## Segmento do documento
━━━━━━━━━━━━━━━━━━━━━━━━━━━━━━
Há contradição insanável da fundamentação quando, fazendo um raciocínio lógico, for de concluir que a fundamentação leva precisamente a uma decisão contrária àquela que foi tomada ou quando, de harmonia com o mesmo raciocínio, se concluir que a decisão não é esclarecedora, face à colisão entre os fundamentos invocados; há contradição entre os fundamentos e a decisão quando haja oposição entre o que ficou provado e o que é referido como fundamento da decisão tomada; e há contradição entre os factos quando os provados e os não provados se contradigam entre si ou de forma a excluírem-se mutuamente[8].
Os pontos que servem de base à pretensão do recorrente são os descritos no nº 35º da matéria de facto dada como não provada o referenciado na decisão recorrida relativamente à medida da pena.
Com efeito no ponto 37 dos factos não provados e relativamente ao arguido consignou-se que:
“37.Que ingira bebidas alcoólicas em excesso”.
Ora relativamente à medida da pena refere-se na decisão recorrida que:
“Analisando o caso sub judice à luz das circunstâncias elencadas no art. 71.° do Cód. Pen., podemos referir que:
- Não são conhecidos antecedentes criminais ao arguido. - A ilicitude é média.
- É de referir que ficou provado o resultado danoso da conduta do arguido que perturbou o bem-estar e sossego da ofendida, causando-lhe receio, atormentando e molestando-a psicologicamente.
- A culpa do arguido é média.
- O seu dolo foi directo.
- As exigências de prevenção geral são manifestas, dada a frequência com que o crime de violência doméstica é praticado, estando vulgarizado na nossa sociedade, onde se bate ou se injuria, ameaça (...), por tudo e por nada, como forma de descarregar as energias negativas do dia a dia, de um mau dia de trabalho, das contrariedades que vão surgindo ao longo da vida, da crise económica, etc.
- As exigências de prevenção especial não revestem grande acuidade, pois que não podermos descurar a circunstância do(a) arguido(a) não registar antecedentes criminais.
Contudo, atendendo à relação de parentesco existente entre o(a) ofendido(a) e o(a) arguido(a), por parte deste(a) deveria ter surgido segurança, como era expectável; ao invés, surgiu a violência psicológica Do(a) arguido(a) deveria ter surgido confiança; ao invés, surgiu a agressão verbal, insegurança. Do(a) arguido(a) seria de esperar compreensão, um ombro amigo... ao invés surgiu instabilidade...!
Subjacente a este tipo de postura estão, muitas das vezes, os comportamentos "aditos", como foi o caso dos autos, os quais geram grande conflitual familiar, pois que resultou provado que arguido tinha problemas de alcoolismo.
Pelo exposto, entendo ser ajustada a aplicação ao(à) arguido(a) de uma pena próxima do mínimo legal, ou seja, uma pena de 13 meses de prisão, nos termos do art.152° do Código Penal”.
━━━━━━━━━━━━━━━━━━━━━━━━━━━━━━
## Excerto de dados
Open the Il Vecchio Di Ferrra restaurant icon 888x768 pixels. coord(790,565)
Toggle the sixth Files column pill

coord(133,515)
━━━━━━━━━━━━━━━━━━━━━━━━━━━━━━
## Objetivo A
Segundo o excerto jurídico, que pena foi aplicada ao arguido?
## Objetivo B
Retome o excerto jurídico a seguir à sua última frase.

## Resultado A
Uma pena de 13 meses de prisão, nos termos do art. 152.° do Código Penal.

## Resultado B
Da simples leitura do texto ora transcrito verifica-se que para a medida concreta da pena teve-se em conta os comportamentos “aditos” como foi o caso dos autos, os quais geram grande conflitual familiar, pois que resultou provado que arguido tinha problemas de alcoolismo”(sublinhado nosso).
Como tal sendo forçoso será de concluir que existe uma contradição entre a fundamentação e a decisão, consubstanciadora do vício a que se refere o artº 410º nº 2 al. b) do Cod. Proc. Penal o que determina o reenvio do processo para novo julgamento, nos termos do art. 426º nº 1 do C.P.P., restrito ao apuramento de todos os factos relevantes e necessários para apurar da existência ou não de comportamentos aditivos por parte do arguido nomeadamente se este sofre de alcoolismo.

f) Da medida da pena
O conhecimento deste fundamento do recurso encontra-se obviamente prejudicado, pela questão anteriormente abordada.
*
III DECISÃO
Por todo o exposto, acordam os juízes desta Relação em julgar parcialmente procedente o recurso e determinam o reenvio do processo para novo julgamento, a realizar pelo tribunal que resulte da aplicação das regras contidas no art. 426º-A do C.P.P., única e exclusivamente para que seja completada a decisão da matéria de facto relativamente apenas aos factos acima aludidos e consequente determinar em consonância a fixação da pena, mantendo-se intocada a no mais a decisão recorrida, bem como a qualificação jurídica dos factos que já se encontram definitivamente fixados.
Sem custas
(processado por computador e revisto pelo 1º signatário- artº 64º nº 2 do Cod. Proc. Penal)

Porto, 15 de Setembro de 2010
Vasco Rui Gonçalves Pinhão Martins de Freitas
Luís Augusto Teixeira

_______________________
[1] Ac. R. P de 29/10/08, www.dgsi.pt/trp proc nº 0844934: “I - A imperceptibilidade do conteúdo das gravações da prova constitui nulidade. …”, mas dado que não se trata de uma nulidade especialmente prevista sujeita ao prazo especial de arguição que consta no artº 120º 3 CPP, é-lhe aplicável o prazo geral do artº 105º CPP de 10 dias a partir, pelo menos, do seu conhecimento ou intervenção do processo.
Ac.R.P. de 29/10/08 citado: “II - O prazo para arguir esse vício é de 10 dias e inicia-se no dia em que os suportes técnicos com o registo das gravações ficam à disposição do sujeito processual interessado.”; Ac.R.P.7/1/09, www.dgsi.pt/trp, proc. 0845170 Des. Isabel Martins: “O prazo para a arguição dessa nulidade é de 10 dias, a contar daquele em que o assistente for notificado para qualquer termo do processo ou tiver intervindo em qualquer acto nele praticado.”
Simas Santos in, Código de Processo Penal Anotado, I Vol., 2.ª edição, pág. 626: “Nos casos de nulidades “relativas” que não tenham um prazo especial marcado aplica-se para a arguição o prazo geral de 10 dias do artigo 105.º” e no mesmo sentido, M. Gonçalves, Cod. Proc. Penal 16º ed. pág. 764.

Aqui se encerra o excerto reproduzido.